On the day before a heinous snow storm that shut down Vegas climbing for a week in February, Ramsey hiked to the Clear Light Cave. My friends and I had all decided not to climb that day, because the forecast looked horrible. But Uncle Bill remained dedicated to making Plan A work, bringing along his friend Steven to belay. After 100 attempts on Ghost Meat, he finally sent the route that day.
Ramsey plans on continuing his warpath. Immediately after crushing Ghost Meat, he began working on Friendly Fire, a 5.13d/14a at the nearby Blue Diamond Cave. He’s aiming for a year of two 5.14s and two 5.13+s.
After he tops Friendly Fire, he’ll do some early season sessions at Mount Charleston to shop around for a summer project. He suspects that geriatric climbers like himself will continue crushing. “As top-level climbers like Yuji Hirayama, Steve McClure, and Chris Sharma get older,” Ramsey reflects, “I predict in the near future, someone like that will climb 9a[5.14d] in their `60s, and eventually 5.15[9b] at that age, which will be super cool.”
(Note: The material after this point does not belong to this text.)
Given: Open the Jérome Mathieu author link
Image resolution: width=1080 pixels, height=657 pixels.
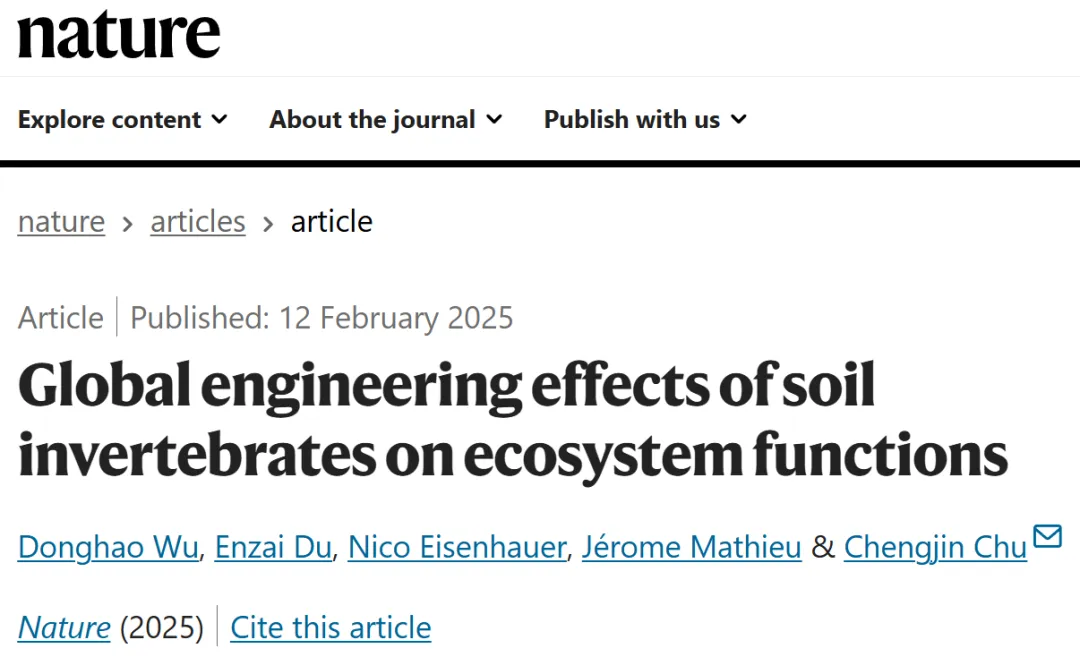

On the car ride home from the crag, after seeing Uncle Bill hiking with his porta-potty, Jonathan Siegrist, Alex Honnold, Sam Stroh, and I talked about how nice it was to run into him. At his age, it felt like a miracle to see him at all. Perhaps all the hard climbing keeps him young. Maybe the key to keeping a twinkle in your wrinkles is regularly sending 5.14. We started training that night.